Wednesday, May 4, 2011

The Eyes Have It


On my recent trip to Dallas to attend the opening of the Fenimore Art Museum's Thaw Collection of American Indian Art at the Dallas Museum of Art, I came across this curious painting at the Amon Carter Museum in Fort Worth. It struck me as another fine example of an itinerant folk artist's penchant for depicting sitters as they were, rather than as an idealized version of themselves.

Ammi Phillips was a prolific painter in the valleys and towns of eastern New York State and western New England in the first half of the nineteenth century. He is well known for employing stock poses in order to speed up production of his portraits. But he did so with such fluid and graceful brushwork that the paintings are elegant and refined even in their sameness. And his sitters didn't seem to mind that they looked like so many others' portraits that they must have seen in their villages.

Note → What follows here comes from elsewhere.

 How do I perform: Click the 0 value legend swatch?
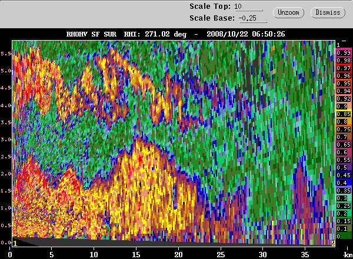344,236
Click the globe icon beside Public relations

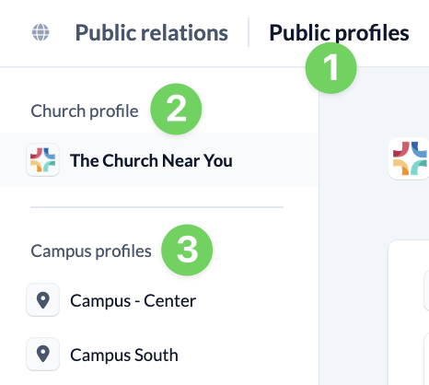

Yet despite this sameness, Phillips often captured something unique to each sitter. In this case, it was an obvious crossed eye. This young girl and her parents must not have seen this condition as a major flaw, for by all indications they accepted this finished portrait and it descended in the girl's family.

It's entirely possible that some might look at this painting, not having seen Phillips' work before, and attribute the crossed eye to a lack of painting skill. That view is problematic for many reasons, chief among them is this: the cat's eyes are perfect.